■ **Given exercise**
Please render everything from the entry containing "Given: Select the Zoom In magnifier icon" down to the entry containing "This screenshot has height=477, width=715." as a Markdown table with the columns Row and Line. Number each row and omit blank lines.

** start Data **

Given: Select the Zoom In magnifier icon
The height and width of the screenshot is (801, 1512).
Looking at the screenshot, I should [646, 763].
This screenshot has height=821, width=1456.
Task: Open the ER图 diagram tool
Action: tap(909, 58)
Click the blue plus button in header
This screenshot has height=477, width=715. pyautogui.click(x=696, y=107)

** end Data **
** start Data **

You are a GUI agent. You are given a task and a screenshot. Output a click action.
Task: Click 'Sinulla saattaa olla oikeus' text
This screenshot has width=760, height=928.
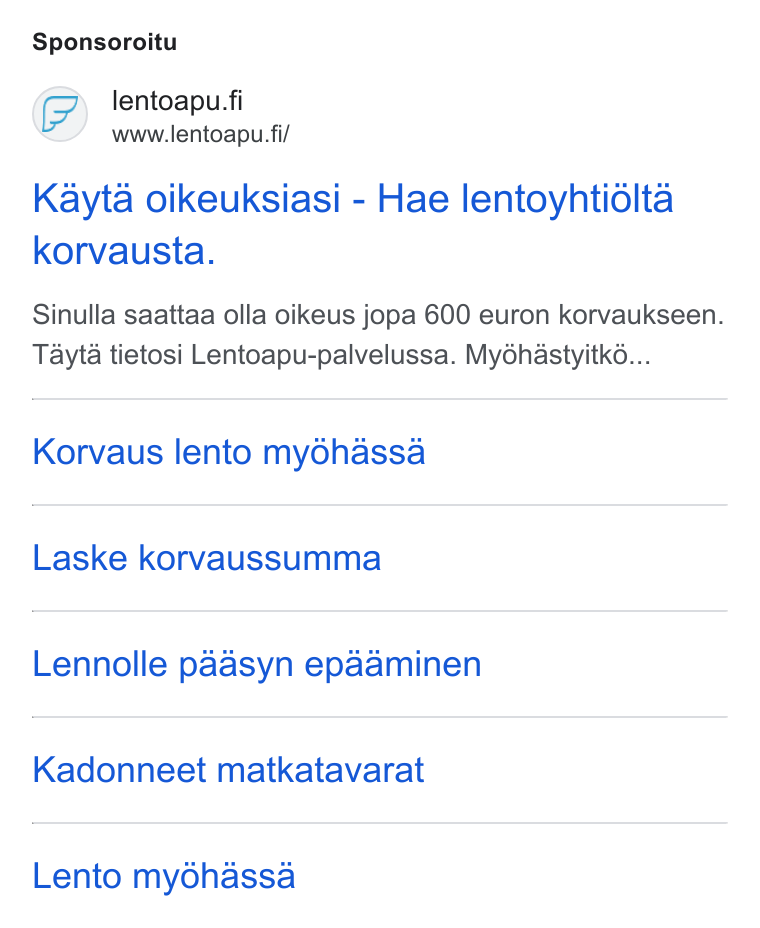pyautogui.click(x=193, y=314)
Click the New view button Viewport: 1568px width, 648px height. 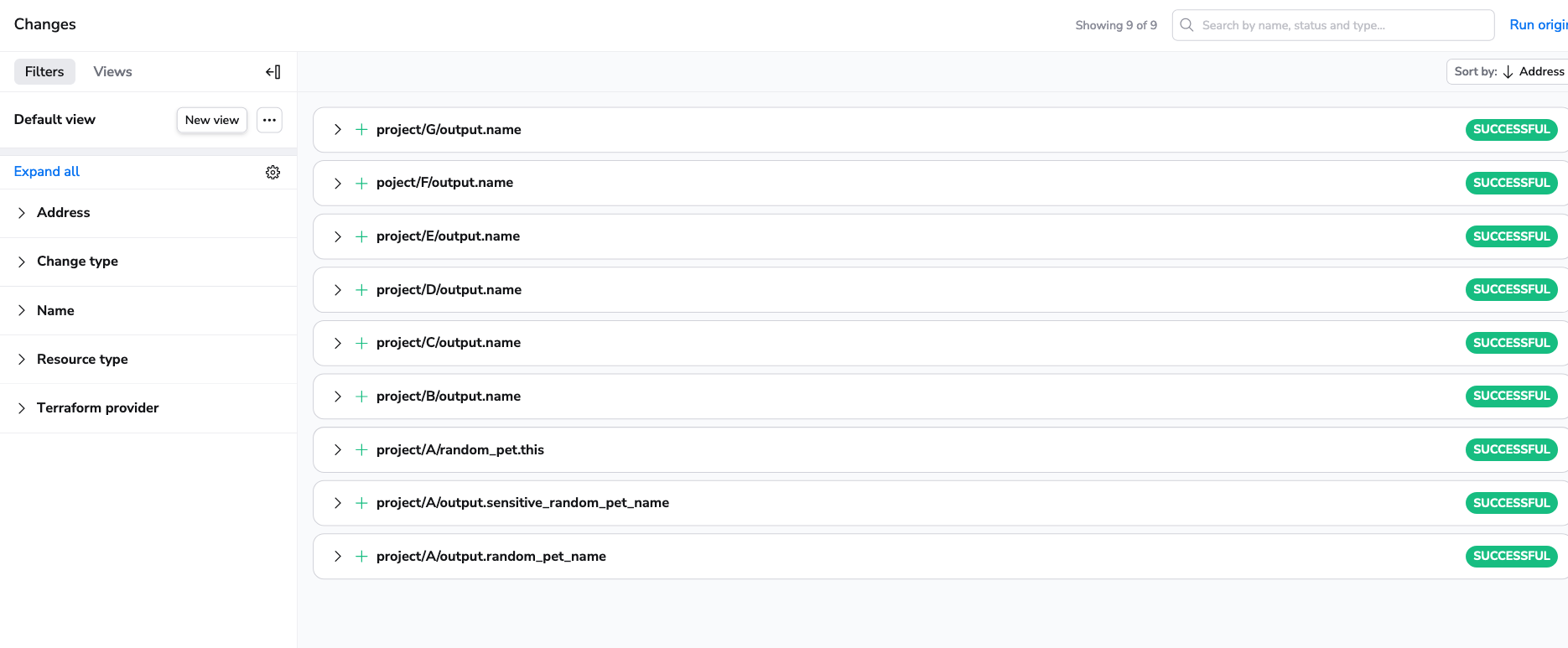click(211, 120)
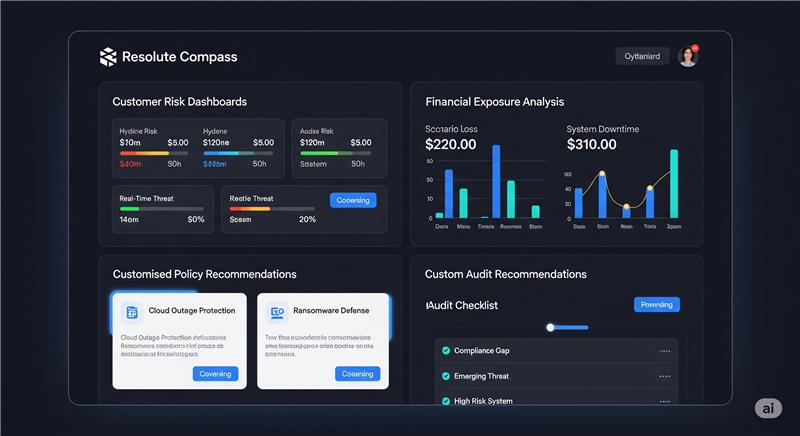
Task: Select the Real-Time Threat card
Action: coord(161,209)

** end Data **

■ **Exercise solution**
| Row | Line |
|---|---|
| 1 | Given: Select the Zoom In magnifier icon |
| 2 | The height and width of the screenshot is (801, 1512). |
| 3 | Looking at the screenshot, I should [646, 763]. |
| 4 | This screenshot has height=821, width=1456. |
| 5 | Task: Open the ER图 diagram tool |
| 6 | Action: tap(909, 58) |
| 7 | Click the blue plus button in header |
| 8 | This screenshot has height=477, width=715. pyautogui.click(x=696, y=107) |